**Data provided:**
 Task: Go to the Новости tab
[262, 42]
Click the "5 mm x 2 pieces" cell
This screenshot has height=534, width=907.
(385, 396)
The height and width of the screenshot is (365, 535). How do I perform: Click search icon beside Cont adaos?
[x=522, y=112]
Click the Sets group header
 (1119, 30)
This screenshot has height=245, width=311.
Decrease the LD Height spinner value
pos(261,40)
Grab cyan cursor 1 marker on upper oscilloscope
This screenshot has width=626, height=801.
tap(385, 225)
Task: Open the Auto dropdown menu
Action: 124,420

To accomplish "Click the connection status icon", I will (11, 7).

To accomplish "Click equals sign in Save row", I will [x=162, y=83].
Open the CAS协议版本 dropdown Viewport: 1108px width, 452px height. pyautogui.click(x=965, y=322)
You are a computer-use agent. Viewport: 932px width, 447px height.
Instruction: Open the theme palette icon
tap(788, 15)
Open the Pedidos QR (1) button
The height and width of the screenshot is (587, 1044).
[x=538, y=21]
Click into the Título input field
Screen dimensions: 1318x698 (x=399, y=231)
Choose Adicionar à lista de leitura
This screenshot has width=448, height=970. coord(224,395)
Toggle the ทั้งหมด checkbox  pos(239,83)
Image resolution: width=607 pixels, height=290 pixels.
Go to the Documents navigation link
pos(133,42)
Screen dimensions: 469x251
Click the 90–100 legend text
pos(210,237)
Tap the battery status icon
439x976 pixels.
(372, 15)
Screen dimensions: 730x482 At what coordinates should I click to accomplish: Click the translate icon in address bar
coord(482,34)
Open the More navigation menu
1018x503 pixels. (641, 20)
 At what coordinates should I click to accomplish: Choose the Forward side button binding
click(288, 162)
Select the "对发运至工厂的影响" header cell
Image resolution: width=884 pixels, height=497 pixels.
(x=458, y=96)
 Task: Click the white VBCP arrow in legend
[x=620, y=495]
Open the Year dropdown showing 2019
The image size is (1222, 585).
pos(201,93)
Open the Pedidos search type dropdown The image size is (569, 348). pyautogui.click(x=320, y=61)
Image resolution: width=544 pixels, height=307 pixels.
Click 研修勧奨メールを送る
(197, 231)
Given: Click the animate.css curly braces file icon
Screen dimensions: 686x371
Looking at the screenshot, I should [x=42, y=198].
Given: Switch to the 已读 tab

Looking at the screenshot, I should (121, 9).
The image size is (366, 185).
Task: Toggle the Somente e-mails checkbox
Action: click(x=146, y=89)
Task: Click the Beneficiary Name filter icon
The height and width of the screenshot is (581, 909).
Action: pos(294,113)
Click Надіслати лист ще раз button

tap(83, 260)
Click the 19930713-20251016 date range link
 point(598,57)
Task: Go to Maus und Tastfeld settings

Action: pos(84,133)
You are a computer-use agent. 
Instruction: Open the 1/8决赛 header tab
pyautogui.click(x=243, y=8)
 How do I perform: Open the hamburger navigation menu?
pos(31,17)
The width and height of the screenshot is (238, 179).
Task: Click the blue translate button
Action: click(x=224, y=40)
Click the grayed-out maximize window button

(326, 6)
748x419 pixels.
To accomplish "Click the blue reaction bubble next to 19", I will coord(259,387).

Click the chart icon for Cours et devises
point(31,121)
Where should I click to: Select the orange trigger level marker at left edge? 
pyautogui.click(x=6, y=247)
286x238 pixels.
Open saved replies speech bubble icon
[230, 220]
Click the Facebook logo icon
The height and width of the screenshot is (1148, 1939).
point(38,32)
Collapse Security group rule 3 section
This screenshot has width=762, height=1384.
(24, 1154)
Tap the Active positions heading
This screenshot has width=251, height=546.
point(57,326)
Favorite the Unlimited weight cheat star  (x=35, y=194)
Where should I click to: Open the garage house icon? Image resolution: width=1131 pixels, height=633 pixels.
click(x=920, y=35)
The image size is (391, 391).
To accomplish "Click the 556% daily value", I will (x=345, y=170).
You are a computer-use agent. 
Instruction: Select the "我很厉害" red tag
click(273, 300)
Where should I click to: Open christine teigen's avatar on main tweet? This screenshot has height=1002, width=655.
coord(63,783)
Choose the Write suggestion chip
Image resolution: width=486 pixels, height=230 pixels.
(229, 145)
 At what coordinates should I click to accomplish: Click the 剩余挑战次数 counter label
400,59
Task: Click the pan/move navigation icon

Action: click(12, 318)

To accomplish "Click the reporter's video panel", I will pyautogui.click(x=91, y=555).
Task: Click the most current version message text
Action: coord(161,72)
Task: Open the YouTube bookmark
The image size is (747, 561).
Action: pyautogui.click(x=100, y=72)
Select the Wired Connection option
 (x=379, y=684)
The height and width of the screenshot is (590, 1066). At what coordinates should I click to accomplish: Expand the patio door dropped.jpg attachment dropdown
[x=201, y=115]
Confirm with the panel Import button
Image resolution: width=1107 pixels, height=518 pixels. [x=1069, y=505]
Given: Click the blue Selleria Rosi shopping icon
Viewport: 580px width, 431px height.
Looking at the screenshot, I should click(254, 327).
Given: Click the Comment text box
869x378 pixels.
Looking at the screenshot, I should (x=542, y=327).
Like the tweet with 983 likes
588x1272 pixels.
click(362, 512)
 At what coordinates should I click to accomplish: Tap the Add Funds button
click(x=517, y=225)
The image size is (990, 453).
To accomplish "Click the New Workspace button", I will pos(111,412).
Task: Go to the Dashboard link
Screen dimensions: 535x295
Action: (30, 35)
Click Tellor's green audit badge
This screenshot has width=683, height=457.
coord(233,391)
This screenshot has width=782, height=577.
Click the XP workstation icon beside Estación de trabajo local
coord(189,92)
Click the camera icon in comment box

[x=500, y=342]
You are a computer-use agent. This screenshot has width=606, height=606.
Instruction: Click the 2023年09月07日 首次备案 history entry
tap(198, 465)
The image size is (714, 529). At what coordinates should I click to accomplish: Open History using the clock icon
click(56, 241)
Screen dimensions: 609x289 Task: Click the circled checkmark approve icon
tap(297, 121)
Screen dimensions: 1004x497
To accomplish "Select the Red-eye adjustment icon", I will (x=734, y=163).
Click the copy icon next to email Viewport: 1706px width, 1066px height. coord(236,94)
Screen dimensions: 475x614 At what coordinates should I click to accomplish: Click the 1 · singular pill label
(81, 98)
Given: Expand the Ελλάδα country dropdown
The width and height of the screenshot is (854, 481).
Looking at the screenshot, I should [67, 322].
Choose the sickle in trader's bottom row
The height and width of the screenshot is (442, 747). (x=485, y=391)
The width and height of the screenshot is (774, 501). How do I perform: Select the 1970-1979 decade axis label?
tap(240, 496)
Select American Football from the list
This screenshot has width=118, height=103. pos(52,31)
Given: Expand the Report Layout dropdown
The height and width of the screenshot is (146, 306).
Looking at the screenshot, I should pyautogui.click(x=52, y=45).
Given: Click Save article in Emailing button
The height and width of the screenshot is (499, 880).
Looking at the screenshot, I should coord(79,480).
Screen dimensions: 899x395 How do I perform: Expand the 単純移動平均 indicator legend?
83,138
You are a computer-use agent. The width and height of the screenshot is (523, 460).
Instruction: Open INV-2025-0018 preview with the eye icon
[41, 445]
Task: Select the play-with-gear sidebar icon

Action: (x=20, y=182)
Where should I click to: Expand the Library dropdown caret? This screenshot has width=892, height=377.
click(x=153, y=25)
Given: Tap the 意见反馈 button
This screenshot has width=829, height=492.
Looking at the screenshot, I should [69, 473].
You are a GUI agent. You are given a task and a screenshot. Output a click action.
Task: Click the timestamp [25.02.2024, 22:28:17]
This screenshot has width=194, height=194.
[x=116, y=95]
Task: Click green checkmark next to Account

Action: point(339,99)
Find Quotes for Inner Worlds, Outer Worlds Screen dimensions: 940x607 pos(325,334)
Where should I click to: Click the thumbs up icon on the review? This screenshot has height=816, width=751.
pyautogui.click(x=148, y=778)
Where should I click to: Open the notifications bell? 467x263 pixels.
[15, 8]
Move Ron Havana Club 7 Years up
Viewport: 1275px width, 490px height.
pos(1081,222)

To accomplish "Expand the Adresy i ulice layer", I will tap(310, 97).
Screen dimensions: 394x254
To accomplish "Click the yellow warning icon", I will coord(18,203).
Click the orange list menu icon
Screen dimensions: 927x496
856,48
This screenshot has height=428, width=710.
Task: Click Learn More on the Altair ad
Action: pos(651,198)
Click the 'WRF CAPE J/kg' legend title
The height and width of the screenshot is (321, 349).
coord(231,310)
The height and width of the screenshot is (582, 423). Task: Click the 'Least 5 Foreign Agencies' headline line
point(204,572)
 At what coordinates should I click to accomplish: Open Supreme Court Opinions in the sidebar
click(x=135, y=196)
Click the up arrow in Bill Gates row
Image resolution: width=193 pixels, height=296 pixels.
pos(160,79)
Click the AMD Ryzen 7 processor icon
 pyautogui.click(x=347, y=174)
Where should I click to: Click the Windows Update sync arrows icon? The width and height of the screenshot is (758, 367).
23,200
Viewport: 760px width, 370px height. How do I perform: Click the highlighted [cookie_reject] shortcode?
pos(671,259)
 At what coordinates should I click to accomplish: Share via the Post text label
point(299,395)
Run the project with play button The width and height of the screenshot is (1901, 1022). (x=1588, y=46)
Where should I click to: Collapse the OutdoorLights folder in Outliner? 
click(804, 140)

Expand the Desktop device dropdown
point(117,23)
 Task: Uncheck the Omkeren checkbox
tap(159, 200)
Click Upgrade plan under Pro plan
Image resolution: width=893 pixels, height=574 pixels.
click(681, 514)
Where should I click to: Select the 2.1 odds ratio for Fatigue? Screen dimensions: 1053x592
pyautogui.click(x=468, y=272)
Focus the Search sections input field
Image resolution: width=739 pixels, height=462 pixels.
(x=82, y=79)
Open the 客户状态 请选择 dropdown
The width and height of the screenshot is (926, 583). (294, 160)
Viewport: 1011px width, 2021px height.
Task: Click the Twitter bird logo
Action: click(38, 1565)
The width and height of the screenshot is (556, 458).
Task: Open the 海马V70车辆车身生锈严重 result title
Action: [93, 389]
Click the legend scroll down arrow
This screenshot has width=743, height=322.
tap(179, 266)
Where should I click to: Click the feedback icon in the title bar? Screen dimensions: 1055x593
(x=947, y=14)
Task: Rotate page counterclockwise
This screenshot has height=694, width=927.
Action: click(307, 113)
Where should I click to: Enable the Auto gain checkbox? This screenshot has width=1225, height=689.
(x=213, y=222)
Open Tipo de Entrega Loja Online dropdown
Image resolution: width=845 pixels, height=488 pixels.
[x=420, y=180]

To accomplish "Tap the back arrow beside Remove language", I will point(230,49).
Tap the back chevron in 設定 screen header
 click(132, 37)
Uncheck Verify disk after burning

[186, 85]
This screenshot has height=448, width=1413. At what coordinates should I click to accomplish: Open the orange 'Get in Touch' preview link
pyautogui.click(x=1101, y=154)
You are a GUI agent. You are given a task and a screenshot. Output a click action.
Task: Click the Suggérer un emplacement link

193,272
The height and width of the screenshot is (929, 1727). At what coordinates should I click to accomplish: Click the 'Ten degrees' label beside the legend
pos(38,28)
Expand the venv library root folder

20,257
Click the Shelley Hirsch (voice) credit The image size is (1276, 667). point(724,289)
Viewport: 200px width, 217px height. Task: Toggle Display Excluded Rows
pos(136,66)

**Action item:** Leave out every line above except those from the line with "剩余挑战次数 counter label" up to and including the line with "Given: Click the Comment text box", and copy those exactly.

**Answer for the task:**
 At what coordinates should I click to accomplish: Click the 剩余挑战次数 counter label
400,59
Task: Click the pan/move navigation icon

Action: click(12, 318)

To accomplish "Click the reporter's video panel", I will pyautogui.click(x=91, y=555).
Task: Click the most current version message text
Action: coord(161,72)
Task: Open the YouTube bookmark
The image size is (747, 561).
Action: pyautogui.click(x=100, y=72)
Select the Wired Connection option
 (x=379, y=684)
The height and width of the screenshot is (590, 1066). At what coordinates should I click to accomplish: Expand the patio door dropped.jpg attachment dropdown
[x=201, y=115]
Confirm with the panel Import button
Image resolution: width=1107 pixels, height=518 pixels. [x=1069, y=505]
Given: Click the blue Selleria Rosi shopping icon
Viewport: 580px width, 431px height.
Looking at the screenshot, I should click(254, 327).
Given: Click the Comment text box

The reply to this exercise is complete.